_PAGE EXTRACT:_
↓↓↓

2. Computation Graph

// Building computation graphs
ggml_tensor * build_whisper_encoder(ggml_context * ctx, ggml_tensor * mel_features) {
    // Convolutional projection
    ggml_tensor * conv1 = ggml_conv_2d(ctx, mel_features, weight_conv1, stride=1);

    // Positional embeddings
    ggml_tensor * pos_embed = ggml_add(ctx, conv1, positional_embeddings);

    // Transformer layers
    ggml_tensor * x = pos_embed;
    for (int i = 0; i < n_layers; i++) {
        x = transformer_block(ctx, x, layer_weights[i]);
    }

    return x;
}

Quantization Types

// GGML quantization levels
enum ggml_type {
    GGML_TYPE_F32     = 0,  // 32-bit float
    GGML_TYPE_F16     = 1,  // 16-bit float
    GGML_TYPE_Q4_0    = 2,  // 4-bit quantization (original)
    GGML_TYPE_Q4_1    = 3,  // 4-bit quantization (improved)
    GGML_TYPE_Q5_0    = 6,  // 5-bit quantization
    GGML_TYPE_Q5_1    = 7,  // 5-bit quantization (improved)
    GGML_TYPE_Q8_0    = 8,  // 8-bit quantization
    GGML_TYPE_Q8_1    = 9,  // 8-bit quantization (improved)
    GGML_TYPE_Q2_K    = 10, // 2-bit quantization
    GGML_TYPE_Q3_K    = 11, // 3-bit quantization
    GGML_TYPE_Q4_K    = 12, // 4-bit quantization (K-quant)
    GGML_TYPE_Q5_K    = 13, // 5-bit quantization (K-quant)
    GGML_TYPE_Q6_K    = 14, // 6-bit quantization (K-quant)

↑↑↑

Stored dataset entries
↓↓↓

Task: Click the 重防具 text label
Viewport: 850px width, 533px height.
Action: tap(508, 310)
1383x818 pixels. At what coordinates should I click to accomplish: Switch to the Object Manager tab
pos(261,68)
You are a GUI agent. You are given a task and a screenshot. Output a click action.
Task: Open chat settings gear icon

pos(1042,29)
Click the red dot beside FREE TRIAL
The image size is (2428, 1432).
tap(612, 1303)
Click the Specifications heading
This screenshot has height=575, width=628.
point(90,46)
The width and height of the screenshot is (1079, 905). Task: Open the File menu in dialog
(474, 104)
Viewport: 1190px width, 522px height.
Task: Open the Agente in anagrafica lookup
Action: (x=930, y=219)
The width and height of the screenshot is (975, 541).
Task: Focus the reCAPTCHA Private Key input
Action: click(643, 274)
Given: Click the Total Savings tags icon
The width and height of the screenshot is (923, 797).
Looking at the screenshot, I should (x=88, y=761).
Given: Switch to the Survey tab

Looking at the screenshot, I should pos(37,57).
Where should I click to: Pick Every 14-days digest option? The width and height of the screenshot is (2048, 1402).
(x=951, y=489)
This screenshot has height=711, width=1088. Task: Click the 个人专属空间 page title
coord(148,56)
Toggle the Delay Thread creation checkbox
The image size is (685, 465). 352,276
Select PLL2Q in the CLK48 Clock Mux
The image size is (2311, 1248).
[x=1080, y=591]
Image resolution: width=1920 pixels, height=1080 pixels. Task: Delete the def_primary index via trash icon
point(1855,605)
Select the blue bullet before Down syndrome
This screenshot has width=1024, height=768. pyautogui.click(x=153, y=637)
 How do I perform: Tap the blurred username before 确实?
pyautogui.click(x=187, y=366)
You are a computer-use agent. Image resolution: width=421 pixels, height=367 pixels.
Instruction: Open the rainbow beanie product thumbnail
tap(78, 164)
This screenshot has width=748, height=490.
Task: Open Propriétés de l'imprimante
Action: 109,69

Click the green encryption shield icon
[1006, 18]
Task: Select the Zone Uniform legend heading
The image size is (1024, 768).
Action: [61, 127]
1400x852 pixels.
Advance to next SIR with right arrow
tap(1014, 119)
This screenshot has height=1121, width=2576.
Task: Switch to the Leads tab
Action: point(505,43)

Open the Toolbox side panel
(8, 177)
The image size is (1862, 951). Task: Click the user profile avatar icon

↑↑↑

_TASK REQUIREMENTS:_
Reproduce the part of the GGML code excerpt starting at "Quantization Types" and ending at "4-bit quantization (original)". The material above stands apart from the GGML code excerpt.

_EXERCISE RESULT:_
Quantization Types

// GGML quantization levels
enum ggml_type {
    GGML_TYPE_F32     = 0,  // 32-bit float
    GGML_TYPE_F16     = 1,  // 16-bit float
    GGML_TYPE_Q4_0    = 2,  // 4-bit quantization (original)